All these just got me thinking about my university life and what could have been, where I could have gone had I not come to UWA. This post won't be a very organised one, I'm just typing out what I think as I go.
Had I not been so lazy to sit down and look at the tedious US applications, would I be somewhere in the States now, instead of Australia? Back then, I sort of eliminated the US as a place to further my studies, simply cause I didn't think I was ready for it. I was young and naive and did not know much about the world at all. I'd like to think that I am able to adapt quickly to new environments and surroundings, but who knows what my life would have been like if I went to the States?
What would the quality of education have been like there?
Would the lecturers be a lot different than the ones we get here?
I have so many questions that I feel like my mind is going to blow.
Would I have been surrounded by more intelligent and bright young minds who have a keen interest in the world, instead of people who just waste their lives drinking and sitting around beaches?
Attending FAWA (Finance Association of WA) events in uni has exposed me to a different group of people, ones that I have not had the opportunity of getting to know yet throughout my university life. I met some really intelligent people, who were so smart and impressive and good at what they do. To think that these are the people I'll be competing with if I do venture into the finance industry makes me feel so incompetent and it freaks the hell out of me, to see how someone my age is so much more than I am. University should be a place where you grow, both intellectually and mentally. And one way to do that is to surround yourself with people who will challenge you and your beliefs, people who will help you grow in both aspects just by mixing with them. I'm not saying that everyone I know is retarded, but the amount of people I know who are matured and truly well informed about the world are less than a handful.
I know that growing up as a person is my job, and I should not expect other people to help me with it. Nevertheless, it would do me no harm to get to know all these aforementioned smart, overachievers that will motivate me and expand my intellect right?

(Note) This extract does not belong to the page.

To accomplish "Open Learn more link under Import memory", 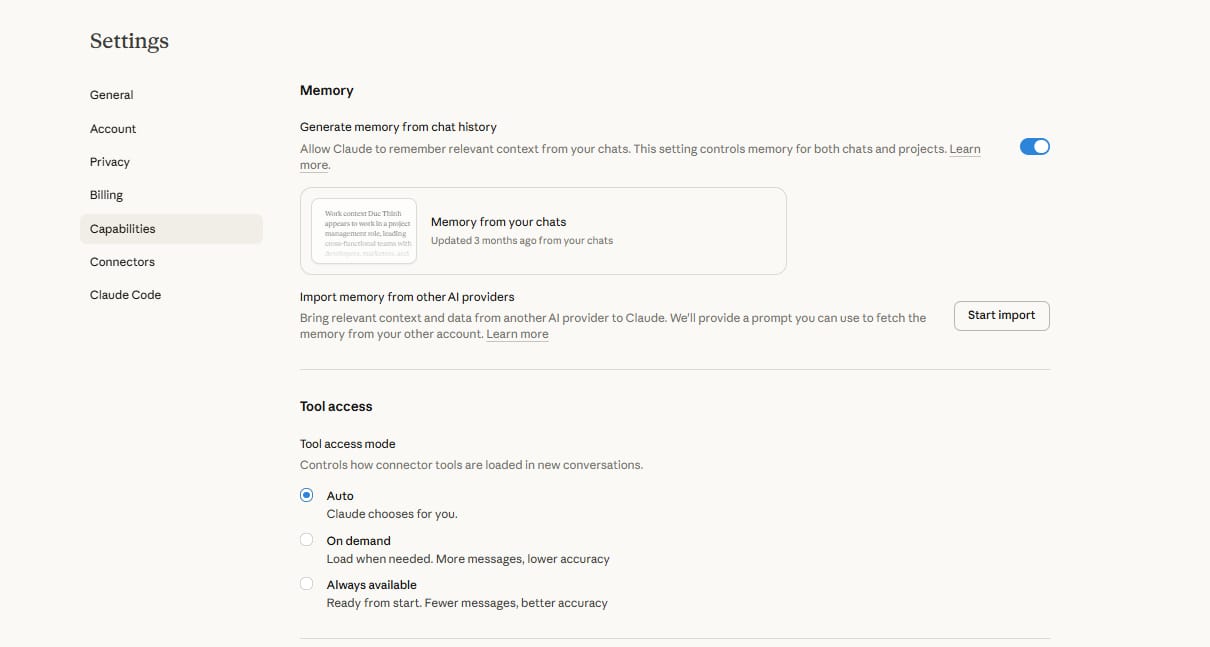I will (517, 334).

UWA is a great uni and I really am enjoying my course. But sometimes, I wish that I got more out of my university experience. Once again, I know that what I get from university is solely up to me, but I can't help but wonder how my experience would have been like in a good university in the States.
Whatever happened to my dreams and ambition of attending an Ivy League university? Back in 2007 when I was doing my pre-university course, I was gushing about Cornell. I'm not sure if Cornell is the best place to go for my course, but the point here is, whatever happened to my goals? Why didn't I at least try to apply for the universities in the US? What happened?
Being in Australia for 2 years has taught me one thing. That Australia is not the place for me. Not now anyway. As much as I appreciate their strong emphasis on a work-life balance, (I mean, everyone here spends a lot of time outdoors exercising and hanging out with family & friends), how they don't spend so much time working that they forget to enjoy life and the fact that people here are generally nice, but at this point of my life, where there is an exponential opportunity for me to grow and learn, being at such a quiet place with such a slow pace of life is just not right.
I don't know how much I'd like New York as a place to live in, but right now, to have the chance to be transported to the hustle and bustle of a big city, especially one that plays such a vital role in the financial markets, would be a DREAM come true. And that's where I aim to be/ to have gone (even for a holiday!) in FIVE years. FIVE YEARS.